Home » How Chinese Brands Conquer Africa’s Smartphone Market with Low Prices

How Chinese Brands Conquer Africa’s Smartphone Market with Low Prices

Transsion and Xiaomi offer quality products that are affordable and appealing to the masses.

by Motoni Olodun

Africa is a continent with a huge demand for smartphones, but also a high level of poverty and economic hardship. This creates a challenge for smartphone manufacturers who want to tap into this lucrative market. How can they offer quality products that are affordable and appealing to the masses?

Two Chinese brands, Transsion and Xiaomi, seem to have found the answer. According to data from Canalys, a market research firm, they accounted for 85 per cent of the smartphone shipments into Nigeria in the third quarter of 2023, beating rivals like Samsung and Apple.

Transsion is the maker of popular brands such as Tecno, Infinix, and itel, which have been dominating the African market for years. The company has a strategy of creating multiple brands that cater to different segments of the market, from low-end to mid-range devices. Transsion also has a strong distribution network and after-sales service across the continent, as well as a deep understanding of the local consumer preferences and needs.

Xiaomi, on the other hand, is a newcomer to the African market, having entered Nigeria in 2019 with the launch of its Redmi Note 7. The company has a reputation for offering high-end features and performance at a fraction of the cost of its competitors. Xiaomi also leverages its online presence and social media influence to attract and engage customers.

Both Transsion and Xiaomi have been able to offer smartphones that are cheaper than their rivals, thanks to lower labour costs and economies of scale in China, where they produce most of their devices. A BusinessDay market research found Transsion’s devices among the cheapest in markets across Lagos, Nigeria.

The success of these Chinese brands reflects a broader trend of China’s increasing influence and investment in Africa, especially in the technology sector. China has been building infrastructure, providing loans, and supporting innovation and entrepreneurship in the continent, as part of its Belt and Road Initiative. China is also the largest trading partner and creditor of Africa, with bilateral trade reaching $208 billion in 2021, according to the China-Africa Research Initiative at Johns Hopkins University.

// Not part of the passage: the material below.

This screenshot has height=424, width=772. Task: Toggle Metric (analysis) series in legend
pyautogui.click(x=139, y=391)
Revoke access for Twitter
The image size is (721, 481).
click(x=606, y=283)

However, Chinese smartphone vendors also face some challenges and risks in the African market. One is the competition from other brands, such as Samsung, which ranked second in Africa in the second quarter of 2023, according to IDC. Samsung has been trying to regain its market share by launching new models and offering discounts and promotions. Another challenge is the regulatory and political uncertainty in some African countries, which could affect the business environment and consumer confidence. For example, Nigeria recently banned Twitter, a popular social media platform, over alleged national security concerns.

Despite these hurdles, the outlook for the smartphone market in Africa remains positive, as more people switch from feature phones to smartphones, and as internet penetration and digital services grow. IDC predicts that the smartphone market in Africa will recover further in 2024, although it will not surpass the level of 2021, which was a peak year. The Chinese smartphone vendors, with their low prices and high quality, are well-positioned to take advantage of this opportunity and expand their customer base and brand loyalty in Africa.